Yeah, it’s totes not a ban on Muslims. And here I was thinking that conservatives were employing their tell tale facile thinking and failing, once again to use a fifth of a tenth of an ounce of critical thought.
So glad I was wrong.
Also, if the executive order really were about protecting the United States from Islamic terrorists, it would have banned travel from the countries who actually have produced terrorists whose actions have harmed the US:
Friday’s executive order, signed at the Pentagon, suspends the issuing of U.S. visas or travel permits to people from Iran, Iraq, Libya, Somalia, Sudan, Syria and Yemen.
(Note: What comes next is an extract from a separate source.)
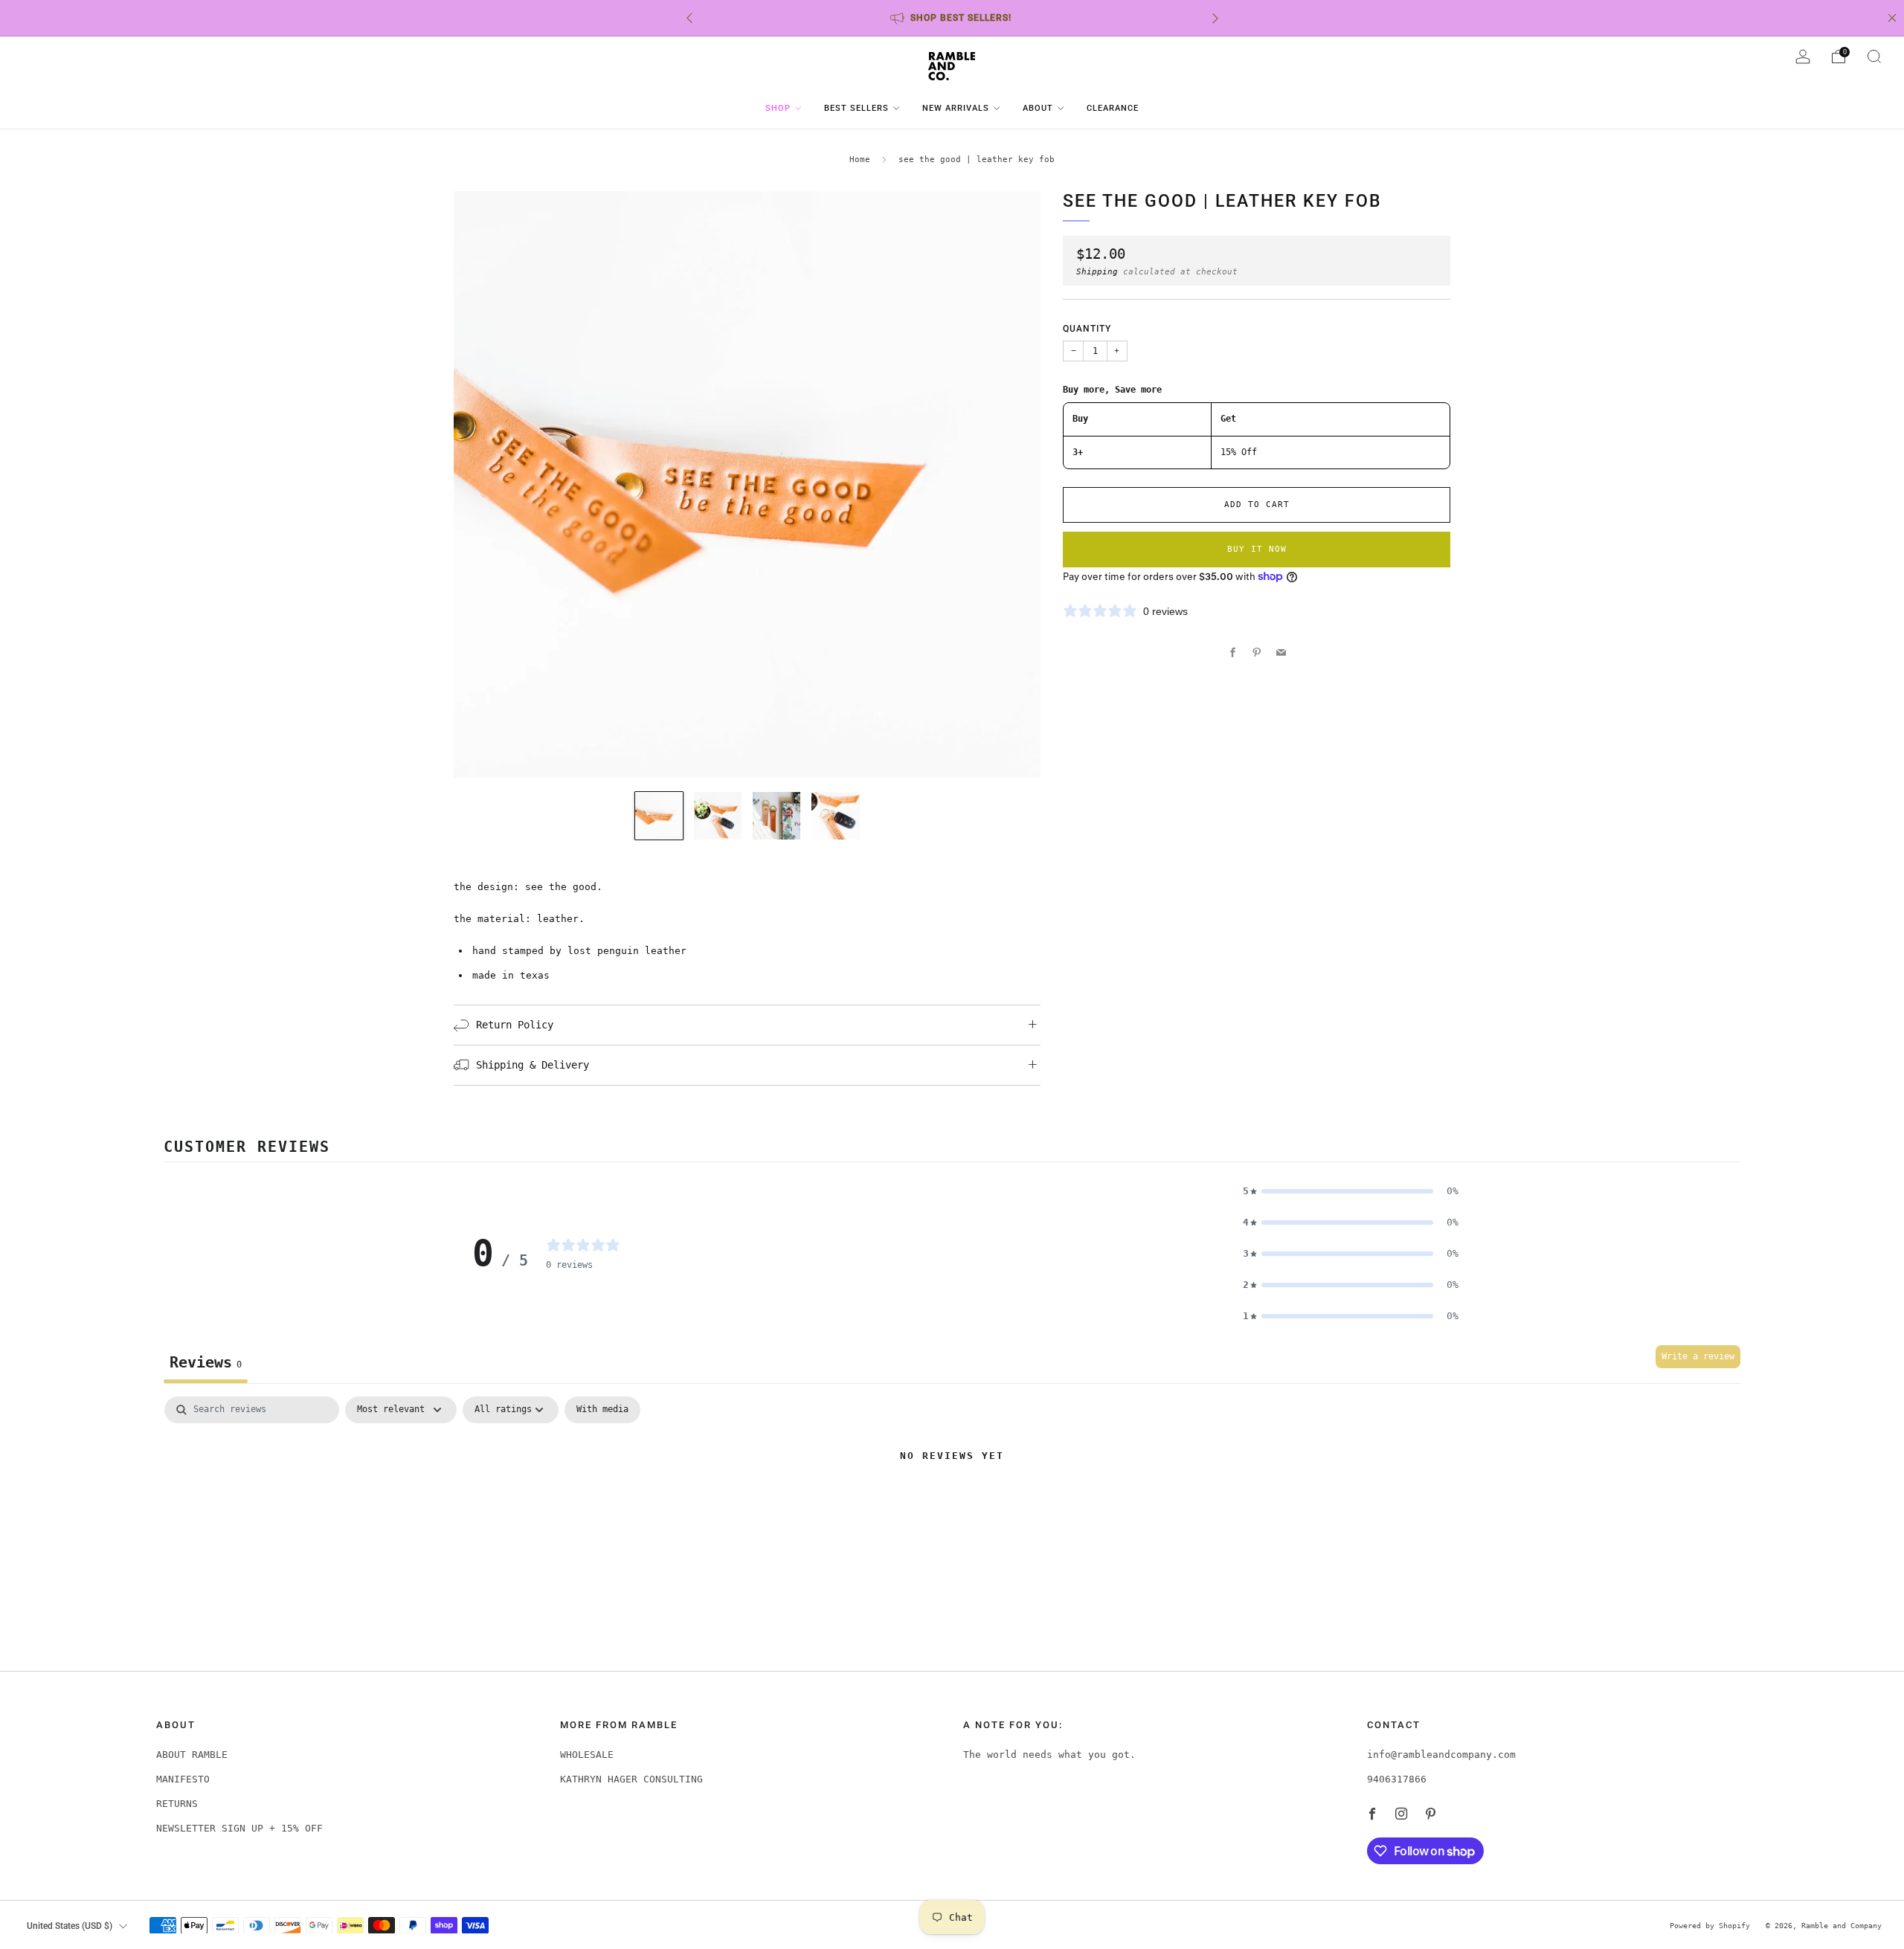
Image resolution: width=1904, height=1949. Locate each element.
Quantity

Not a single American was killed on U.S. soil by citizens from any of those countries between 1975 and 2015, according to statistics tallied by the conservative-leaning Cato Institute.
However, the same set of statistics show that nearly 3,000 Americans were killed by citizens from Saudi Arabia, the United Arab Emirates and Egypt in the same time period — with the bulk of those killed being victims of the 9/11 attacks. Yet, people from those three countries are still welcome to apply for U.S. visas and travel permits.
He has business dealings in the countries excluded from the ban, incidentally. I’m sure that has nothing to do with their exclusion from the travel ban.
I look at the above examples, as well as so many more cases of racism in this country (including the very election of Chitler himself) and it’s scary how much power is possessed by white supremacists in this country. At the national level, they have a POTUS who is all-too willing to do their bidding, an entire political party that has been in bed with white supremacy since the Nixon era, they have a National Security Adviser who thinks the US is at war with Islam, an outbreak of race-based acts of violence, and a climate in which a leading Nazi and advocate of “peaceful ethnic cleansing” is granted a public interview by the media.
Hmmm….in the face of all that, 24 hours without white fuckery is beginning to sound more appealing.
*yeah, yeah, I know “Islam isn’t a race”. If you’re thinking “why did he include Muslims on a post about racism and white supremacy “, save your breath. You’re not ready for this discussion and you need to go learn a good deal more about anti-Muslim bigotry in the West.